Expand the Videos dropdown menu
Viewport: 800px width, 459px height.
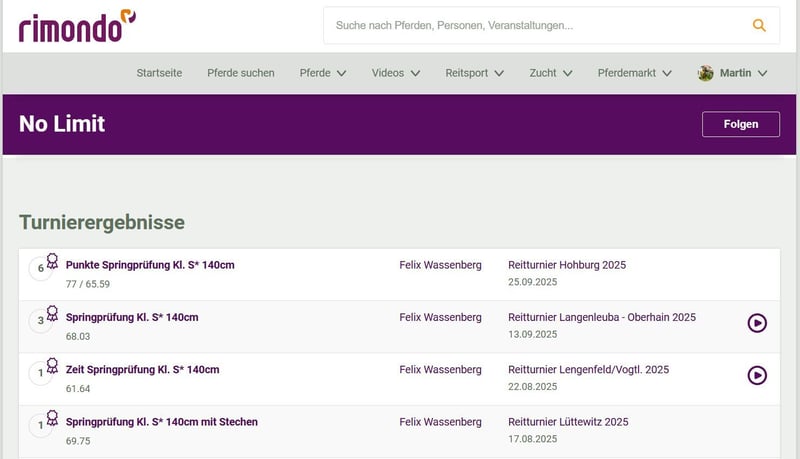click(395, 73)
☆ ☆ ☆
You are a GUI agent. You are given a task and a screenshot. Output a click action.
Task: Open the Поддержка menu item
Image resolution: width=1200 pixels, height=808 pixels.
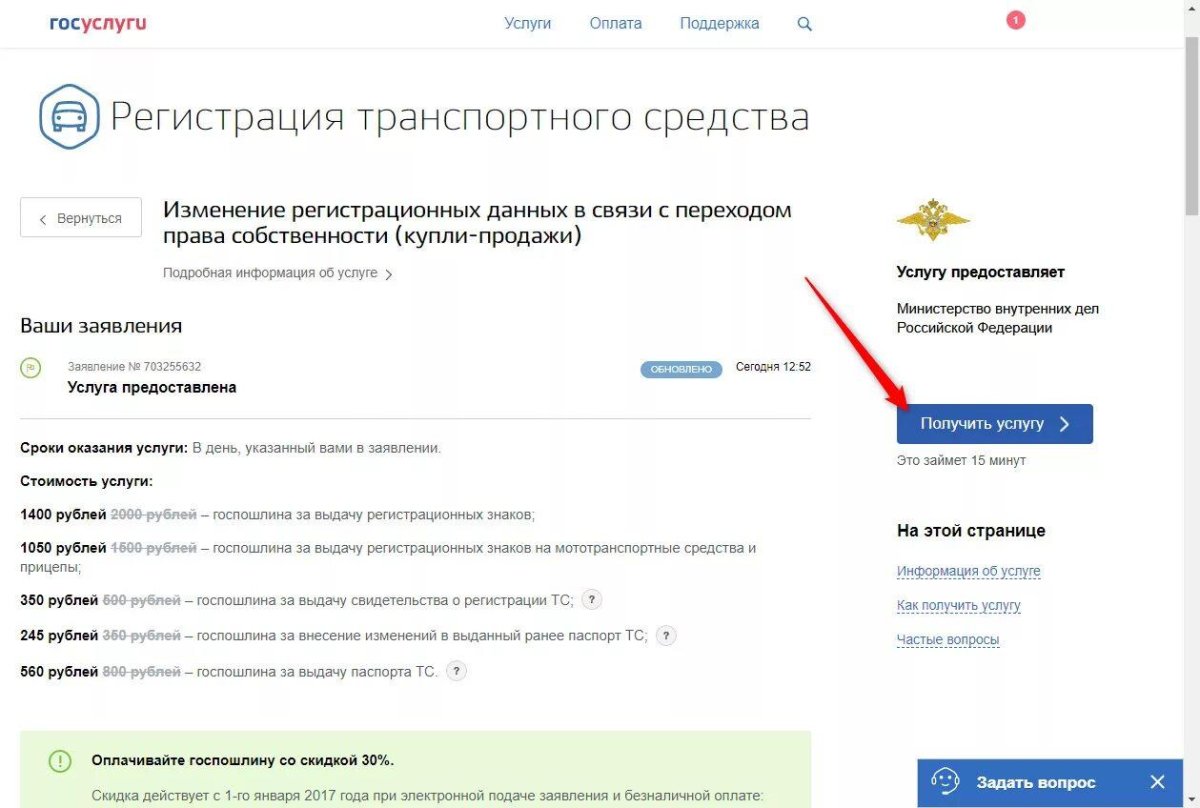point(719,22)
☆ ☆ ☆
PROBLEM:
Copy out the part that opens with the line containing "Expand the Videos dropdown menu" and closes with the line containing "click(395, 73)", and shift every coordinate in the answers by adding 147 to it. Keep every line in that part, leave the pictures out, and give nothing else.

WRITTEN ANSWER:
Expand the Videos dropdown menu
Viewport: 800px width, 459px height.
click(542, 220)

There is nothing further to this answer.